Getting Press for Your Startup - endswapper
http://www.themacro.com/articles/2016/09/getting-press-for-your-startup/
======
Briel
Here's the process that works (with some persistence) even if you don't have a
revolutionary product:

1\. Go to Google, toggle to news and enter the name of similar startups

2\. Go through each recent article and add the journalist to a spreadsheet

3\. Go on Email Hunter or Email Format to find how the publication formats
their email addresses to guess the journalist's. Journalists also tend to use
firstnamelastname@gmail.com for their personal emails.

4\. Email your pitch in 3-5 sentences max. Don't just describe what your
startup you does, use an interesting angle or story to show its impact.

Instead of: "We do delivery logistic optimization."

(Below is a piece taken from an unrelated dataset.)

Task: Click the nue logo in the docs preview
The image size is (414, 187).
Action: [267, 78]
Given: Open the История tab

Story: "Why the heck is your technician always 5hrs late? Cause it took
forever to fix the issues of the guy before you.

We're helping our customers like Comcast and Oracle smart schedule all their
appointments based on data like a) how long issue x typically takes to fix and
b) real-time traffic conditions.

In high school, I worked taxi dispatcher, seeing firsthand the inefficiencies
in coordinating drivers."

Journalists don't want to advertise your startup for free, they care about
writing a story that entertains and educates their readers. Feed one to them.

Good roundup of pitch templates using different angles:
[http://www.artofemails.com/pitch-press](http://www.artofemails.com/pitch-
press)

------
andreasklinger
Small tips i learned when doing interviews (as journalist and as tech
founder):

Ask the journalist what kind of story s/he wants to do and what role you play
in this story.

It doesnt matter if it's about you or a general topic - understand what kind
of basic arc/message/pov s/he wants to do. In 99% of the cases their job is
not to be "investigators" but tell entertaining stories and they are usually
happy to share their idea of the article.

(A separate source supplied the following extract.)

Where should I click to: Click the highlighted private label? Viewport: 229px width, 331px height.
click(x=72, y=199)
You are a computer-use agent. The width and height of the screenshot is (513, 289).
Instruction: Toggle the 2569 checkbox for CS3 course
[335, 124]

\- Help getting to the content s/he needs. Share the right infos, the right
contacts, industry insights. Essentially help as much as you can creating the
ideal article.

\- Also make sure to create soundbites that work as quotes. Quotes tend to be
highlighted in articles.

\- Make sure to connect the journalist with more useful contacts and help
finding new ideas for articles.

\- Last but too often forgotten. Have good press images ready of you and your
product. Some that work portrait, some that work in landscape. Some that show
a business look, some that show a more personal look (depending on the story
the journalist goes for)

hth - good luck!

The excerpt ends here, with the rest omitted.